Now, this is neither the time nor the place to go into my entire journey as I wrestled with what I had been taught and the discrepancy with my experience, my reason, my friend named Greg. But, I do feel prompted to share that this story of the eunuch unfolded a new teaching for me that I had never heard.

This eunuch—an African man who was considered sexually immoral and not welcome in God’s court according to the teachings of the faith---this eunuch was not only baptized, but had been intentionally brought in---an angel of the Lord and the Holy Spirit herself prompted Philip to go to him—to draw him into relationship with Jesus and to bring him into the Body of Christ.

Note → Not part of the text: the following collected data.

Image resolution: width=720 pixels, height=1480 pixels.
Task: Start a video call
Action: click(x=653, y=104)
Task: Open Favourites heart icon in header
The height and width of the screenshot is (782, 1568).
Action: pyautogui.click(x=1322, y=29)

Baptism isn’t a partial membership.  It is full membership into the church, the Body of Christ.  With membership comes admittance to the sacraments---all of them are made accessible.  The Church doesn’t have junior memberships or levels of membership---members are members---essential pieces of the whole.  Now, our level of commitment, the amount of time and talent we apply as individuals to our membership may vary---but the grace, love, and inclusion isn’t varied.  And our inclusion into this relationship with God isn’t to be limited by humanity’s understanding or interpretation.

Inclusion in the Body of Christ is based on the character of God---the essence of the Vine---For God is love.  God is agape---a self-giving for the benefit of the other---concrete actions made for the benefit of the common good.

I know not everyone agrees with me.  I know there are theologians, scholars, priests, and faithful Christians who disagree with me. Maybe even you. I can accept that; I am willing to live with differences in this teaching because I trust that we have arrived at different understandings out of faithfulness.  So, just as I believe this passage means we are to understand that those in the LGBTQ community are welcome into God’s courts and all the sacraments there provided, I also understand that this Scripture means that those who disagree with me have that same, grace-filled inclusion.  And somehow---through the inspiration of the Holy Spirit and the grace of God---we can agree to live and move together as we seek to live out the Good News of new life in Christ.  Because the mission of Jesus—the redeeming and healing work of our Savior---is more important than proving the rightness or wrongness of this particular teaching of the Church.

So instead of spending our time proving who is right and who is wrong, what if, as the Church, we could spend our time living out Thomas Merton’s words: “The beginning of love is the will to let those we love be perfectly themselves, the resolution not to twist them to fit our own image.” 

What if, like Philip, inspired by the Holy Spirit and prompted by the angels, we choose to be bold and crazy.  Bold and crazy enough to throw open wide the doors---recognizing that our part is to love---love without exception---and we leave the sorting to God.  Long ago I decided that I may be wrong.  My conclusions, my understandings and interpretations may be completely off the mark.  But, I decided, if I am going to be wrong, I want to land on the side of inclusion rather than exclusion.  After all, the sorting work is not mine.  The sorting work is God’s.  God who loves the world.  God who has deemed all of Creation very good. No exceptions.


Beloved, let us love one another.  Boldly, courageously, with abandon.  For God is love.